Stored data
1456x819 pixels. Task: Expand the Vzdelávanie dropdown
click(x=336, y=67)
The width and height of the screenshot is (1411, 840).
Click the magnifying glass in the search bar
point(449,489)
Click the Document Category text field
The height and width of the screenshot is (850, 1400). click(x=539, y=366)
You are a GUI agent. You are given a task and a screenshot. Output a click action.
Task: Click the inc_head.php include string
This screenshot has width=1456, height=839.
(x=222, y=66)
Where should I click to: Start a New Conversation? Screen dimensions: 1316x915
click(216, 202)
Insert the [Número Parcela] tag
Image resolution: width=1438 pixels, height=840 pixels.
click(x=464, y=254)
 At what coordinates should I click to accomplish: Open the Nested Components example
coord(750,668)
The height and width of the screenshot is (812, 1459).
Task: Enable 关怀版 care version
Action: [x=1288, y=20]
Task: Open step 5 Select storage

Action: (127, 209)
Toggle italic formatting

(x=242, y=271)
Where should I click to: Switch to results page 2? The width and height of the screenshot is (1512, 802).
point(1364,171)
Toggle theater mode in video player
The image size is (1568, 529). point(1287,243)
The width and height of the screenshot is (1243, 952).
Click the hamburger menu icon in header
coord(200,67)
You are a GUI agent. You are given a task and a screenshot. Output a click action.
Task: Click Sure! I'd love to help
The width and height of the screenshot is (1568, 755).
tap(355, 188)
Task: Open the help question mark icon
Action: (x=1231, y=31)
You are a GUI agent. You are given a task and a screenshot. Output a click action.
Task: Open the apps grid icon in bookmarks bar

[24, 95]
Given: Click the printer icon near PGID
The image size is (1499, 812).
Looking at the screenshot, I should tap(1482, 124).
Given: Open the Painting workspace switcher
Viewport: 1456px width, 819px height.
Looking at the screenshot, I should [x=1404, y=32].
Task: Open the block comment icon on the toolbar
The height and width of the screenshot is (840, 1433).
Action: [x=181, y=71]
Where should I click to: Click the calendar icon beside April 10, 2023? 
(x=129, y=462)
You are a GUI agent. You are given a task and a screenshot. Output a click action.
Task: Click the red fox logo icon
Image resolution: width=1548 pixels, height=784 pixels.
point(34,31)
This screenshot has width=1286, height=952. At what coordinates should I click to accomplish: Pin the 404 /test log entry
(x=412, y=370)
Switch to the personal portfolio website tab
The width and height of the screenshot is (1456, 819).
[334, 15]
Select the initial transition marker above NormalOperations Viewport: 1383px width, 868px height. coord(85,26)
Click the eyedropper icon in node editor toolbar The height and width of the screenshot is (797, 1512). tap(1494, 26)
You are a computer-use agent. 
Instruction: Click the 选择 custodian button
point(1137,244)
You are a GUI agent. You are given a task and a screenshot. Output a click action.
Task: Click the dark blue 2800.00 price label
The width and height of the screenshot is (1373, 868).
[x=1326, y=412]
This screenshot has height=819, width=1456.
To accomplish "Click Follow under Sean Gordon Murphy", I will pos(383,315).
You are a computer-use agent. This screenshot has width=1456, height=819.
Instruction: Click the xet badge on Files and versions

DIRECTIONS FOR THIS TASK: Please return all of the records exactly.

ANSWER BELOW:
1456x819 pixels. Task: Expand the Vzdelávanie dropdown
click(x=336, y=67)
The width and height of the screenshot is (1411, 840).
Click the magnifying glass in the search bar
point(449,489)
Click the Document Category text field
The height and width of the screenshot is (850, 1400). click(x=539, y=366)
You are a GUI agent. You are given a task and a screenshot. Output a click action.
Task: Click the inc_head.php include string
This screenshot has width=1456, height=839.
(x=222, y=66)
Where should I click to: Start a New Conversation? Screen dimensions: 1316x915
click(216, 202)
Insert the [Número Parcela] tag
Image resolution: width=1438 pixels, height=840 pixels.
click(x=464, y=254)
 At what coordinates should I click to accomplish: Open the Nested Components example
coord(750,668)
The height and width of the screenshot is (812, 1459).
Task: Enable 关怀版 care version
Action: [x=1288, y=20]
Task: Open step 5 Select storage

Action: (127, 209)
Toggle italic formatting

(x=242, y=271)
Where should I click to: Switch to results page 2? The width and height of the screenshot is (1512, 802).
point(1364,171)
Toggle theater mode in video player
The image size is (1568, 529). point(1287,243)
The width and height of the screenshot is (1243, 952).
Click the hamburger menu icon in header
coord(200,67)
You are a GUI agent. You are given a task and a screenshot. Output a click action.
Task: Click Sure! I'd love to help
The width and height of the screenshot is (1568, 755).
tap(355, 188)
Task: Open the help question mark icon
Action: (x=1231, y=31)
You are a GUI agent. You are given a task and a screenshot. Output a click action.
Task: Open the apps grid icon in bookmarks bar

[24, 95]
Given: Click the printer icon near PGID
The image size is (1499, 812).
Looking at the screenshot, I should tap(1482, 124).
Given: Open the Painting workspace switcher
Viewport: 1456px width, 819px height.
Looking at the screenshot, I should [x=1404, y=32].
Task: Open the block comment icon on the toolbar
The height and width of the screenshot is (840, 1433).
Action: [x=181, y=71]
Where should I click to: Click the calendar icon beside April 10, 2023? 
(x=129, y=462)
You are a GUI agent. You are given a task and a screenshot. Output a click action.
Task: Click the red fox logo icon
Image resolution: width=1548 pixels, height=784 pixels.
point(34,31)
This screenshot has width=1286, height=952. At what coordinates should I click to accomplish: Pin the 404 /test log entry
(x=412, y=370)
Switch to the personal portfolio website tab
The width and height of the screenshot is (1456, 819).
[334, 15]
Select the initial transition marker above NormalOperations Viewport: 1383px width, 868px height. coord(85,26)
Click the eyedropper icon in node editor toolbar The height and width of the screenshot is (797, 1512). tap(1494, 26)
You are a computer-use agent. 
Instruction: Click the 选择 custodian button
point(1137,244)
You are a GUI agent. You are given a task and a screenshot. Output a click action.
Task: Click the dark blue 2800.00 price label
The width and height of the screenshot is (1373, 868).
[x=1326, y=412]
This screenshot has height=819, width=1456.
To accomplish "Click Follow under Sean Gordon Murphy", I will pos(383,315).
You are a computer-use agent. This screenshot has width=1456, height=819.
Instruction: Click the xet badge on Files and versions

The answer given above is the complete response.